For the Sake of the Children
Having children is a miraculous and life changing event which sets in motion a series of emotional, physical, and mental transformations for parents and children alike. Navigating through and surviving motherhood is an epic journey filled with moments of victory and defeat.
This weekend we will watch our third son graduate from high school. Aside from the disbelief about being old enough to have three adult children, my wife and I are excited, and a bit teary eyed about how quickly time passes. Victory.
Admittedly, we are both enjoying being in the final miles of the parent marathon. Bidding farewell to diapers, play dates, and the buzzing energy of young boys has not been difficult.
There is a light at the end of our parenting tunnel. Our role as mothers has changed more rapidly than their height marks on the wall or the rate at which they have out grown their shoes. Our job has become more supervisory and less line worker. We are tapping the wheel along as they begin their adult lives.
Now for the hard stuff. Fair warning. What follows may rub some the wrong way, sound like blasphemy, or be difficult to comprehend. React. Rant. But pay attention anyway. The message is important and directed to any parents who may be prone to forsaking themselves for the sake of their children.

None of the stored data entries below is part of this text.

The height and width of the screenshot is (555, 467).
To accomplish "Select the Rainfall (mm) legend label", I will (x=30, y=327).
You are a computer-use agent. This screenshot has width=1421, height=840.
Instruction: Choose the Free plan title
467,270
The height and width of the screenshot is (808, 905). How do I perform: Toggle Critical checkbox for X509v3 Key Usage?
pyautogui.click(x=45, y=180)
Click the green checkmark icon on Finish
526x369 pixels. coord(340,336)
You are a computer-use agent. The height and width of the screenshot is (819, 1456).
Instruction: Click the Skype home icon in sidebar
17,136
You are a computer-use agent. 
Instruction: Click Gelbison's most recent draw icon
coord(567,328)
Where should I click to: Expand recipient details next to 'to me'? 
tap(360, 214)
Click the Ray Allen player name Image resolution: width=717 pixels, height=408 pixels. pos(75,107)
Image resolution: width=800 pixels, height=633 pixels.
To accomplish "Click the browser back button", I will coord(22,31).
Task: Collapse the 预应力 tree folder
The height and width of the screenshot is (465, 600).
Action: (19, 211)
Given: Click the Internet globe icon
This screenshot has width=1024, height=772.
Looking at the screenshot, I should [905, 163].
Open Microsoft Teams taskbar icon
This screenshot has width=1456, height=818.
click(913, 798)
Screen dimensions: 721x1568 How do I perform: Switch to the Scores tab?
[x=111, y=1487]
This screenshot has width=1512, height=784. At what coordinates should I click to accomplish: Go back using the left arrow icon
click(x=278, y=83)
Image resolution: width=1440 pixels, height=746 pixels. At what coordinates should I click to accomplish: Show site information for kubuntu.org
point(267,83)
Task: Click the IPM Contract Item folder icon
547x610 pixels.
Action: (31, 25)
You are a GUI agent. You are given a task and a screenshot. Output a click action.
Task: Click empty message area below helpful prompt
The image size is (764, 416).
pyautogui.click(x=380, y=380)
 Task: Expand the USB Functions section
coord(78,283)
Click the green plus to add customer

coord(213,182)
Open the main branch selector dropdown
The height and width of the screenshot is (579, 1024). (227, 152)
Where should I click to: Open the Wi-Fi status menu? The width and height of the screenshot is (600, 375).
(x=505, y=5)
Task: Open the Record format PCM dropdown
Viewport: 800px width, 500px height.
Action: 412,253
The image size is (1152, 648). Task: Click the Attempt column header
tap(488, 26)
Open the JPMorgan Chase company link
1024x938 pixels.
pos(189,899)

My children’s existence has brought countless moments of both joy and aggravation in the past 20 plus years. They are fantastically amazing and incredible people whose beings occupy every inch of my heart and soul. But I have a confession to make.
My kids may be my heart and soul, but they are not my life. Cue the gasps. The prevailing theory is that terrible parents fail to put their children first. Parents who practice self-care are often considered selfish or disconnected. Giving up your life for the sake of children is seen as a necessary part of being a good parent.
Life Before Children
Can you remember what life was like before children? It is difficult isn’t it? Parenting feels like a wearing a suit made of mushy cheerios while riding in a bullet train moving along a curvy track. It is expected for parents to focus every thought, effort, and action towards the bundles of joy we brought forth in to the world.
What happens when a parent discovers they are not living authentically and need to direct their thoughts, efforts, and action toward themselves? Many women who come out later in life struggle with the impact their actions will have on their children and are overwhelmed by the guilt and responsibility associated with such a huge change.
There is no manual or set of rules for deciding how or when the perfect time to break up a family should happen. It is hard. Every minute. However, the more difficult, damaging, and dark choice was not to be authentic.
Concern for their children is the most common reason why women question, doubt, or repress their authentic selves. Defeat.
Ideally, a healthy family allows decisions to be made that benefit the individual family members as well as the whole. Imagine the horror associated with a mother having the audacity to figure out they are gay after being married and having kids. How dare they?
The fear of hurting a child is understandable. No parent embraces any harm that is directed at their child. “I don’t care if my kids get hurt” said no parent ever.
A Mother’s Love
As mothers we would gladly jump in front of a bus or a bullet to save our child from danger and physical harm. Protecting their emotional and mental well-being at our own expense may sound like a noble venture, but the long term impact is not constructive or healthy for any one.
Sacrificing my own needs and authenticity for the sake of everyone else was tempting but not the answer. My sexual orientation, if not acknowledged, was going to affect the whole exponentially. The happy family formula which encourages parents, especially mothers, to suck it up for the sake of the kids is flawed. In the quest to stay comfortable, fear wins.
Putting your own needs and authenticity on the back burner during the parenting years is a dangerous practice. Selflessness, while virtuous, should never involve rejecting your own inner being and giving up your right to happiness and peace.
No matter how hard I tried, I could not put the toothpaste back in to the tube or “unknow” the information. Sooner or later the truth will keep pulling at your pant leg like an impatient toddler in the grocery store line demanding attention.
Becoming a better parent required total honesty and a willingness to step in to the fear. Stepping in and accepting my right to live my truth helped lessen the guilt and freed us to move forward toward a beautiful new normal. I know it is easier said than done while in the midst of the storm but remember no one is stronger or more capable of doing the impossible than a mom on a mission.
The goal of creating the most comfortable life for everyone else diminishes our own self-worth and creates more issues than it remedies. Feeling unfulfilled and stuck is a miserable way to exist. My coming out journey confirmed that giving yourself permission to live authentically does not cause irreparable harm to a child.
If the thought of putting yourself first makes your heart race and brain hurt, you are not alone. Look within and trust what you know. To those who are struggling I offer this advice. Consider the notion that offering the best version of yourself to your child is the greatest act of love possible.
Will they be upset? Probably. Will they need reassurance, kisses, and hugs while they work through their emotions? Absolutely. Will you be able to offer those things if you are feeling guilty, ashamed, or afraid? Definitely not.
Take a deep breath and remember authenticity and peace are louder than fear and guilt. Think about who you are apart from your children. Eventually they grow up and leave the nest. Then what? The empty nest will not feel so lonely or sad if you are at peace with who you are. There is no better time than the present.